If you would like to be filled with despair for the prospects of democracy, spend a few minutes attempting to decipher the psephological musings of Lena Dunham, the distinctly unappealing actress commissioned by Planned Parenthood to share with her presumably illiterate following “5 Reasons Why I Vote (and You Should, Too).” That’s 21st-century U.S. politics in miniature: a half-assed listicle penned by a half-bright celebrity and published by a gang of abortion profiteers.
It is an excellent fit, if you think about it: Our national commitment to permanent, asinine, incontinent juvenility, which results in, among other things, a million or so abortions a year, is not entirely unrelated to the cultural debasement that is the only possible explanation for the career of Lena Dunham. A people mature enough to manage the relationship between procreative input and procreative output without recourse to the surgical dismemberment of living human organisms probably would not find much of interest in the work of Miss Dunham. But we are a nation of adult children so horrified by the prospect of actual children that we put one in five of them to death for such excellent reasons as the desire to fit nicely into a prom dress.
It’s not for nothing that, on the precipice of 30, Miss Dunham is famous for a television series called Girls rather than one called Women.
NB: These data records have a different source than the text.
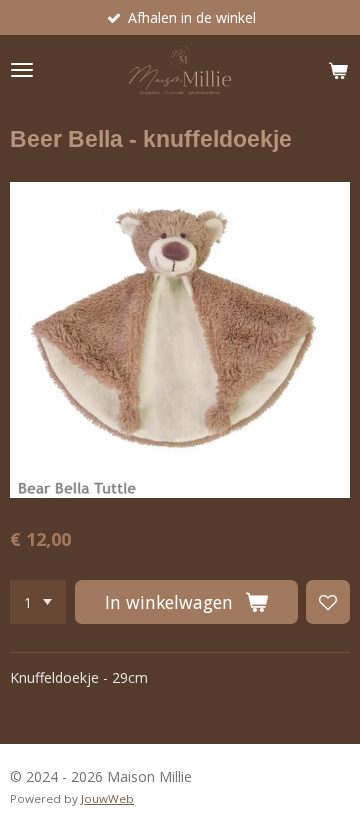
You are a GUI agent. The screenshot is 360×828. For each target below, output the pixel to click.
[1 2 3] (38, 602)
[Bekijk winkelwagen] (338, 70)
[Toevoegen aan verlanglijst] (328, 602)
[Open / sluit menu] (22, 70)
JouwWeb (107, 798)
She might have gone one better and called it Thumbsuckers. (The more appropriate title Diapers would terrify her demographic.)
Miss Dunham, reflecting celebrity culture at large, makes a fetish of voting, and it is easy to see why: Voting is the most shallow gesture of citizenship there is, the issuance of a demand — a statement that “this is how the world should be,” as Miss Dunham puts it — imposing nothing in the way of reciprocal responsibility. Power without responsibility — Stanley Baldwin would not have been surprised that Miss Dunham and likeminded celebrities think of voting in terms of their sex lives. Miss Dunham, in an earlier endorsement of Barack Obama, compared voting in the presidential election to losing one’s virginity — you want it to be someone special. Understood that way, voting is nothing other than a reiteration of the original infantile demand: “I Want!”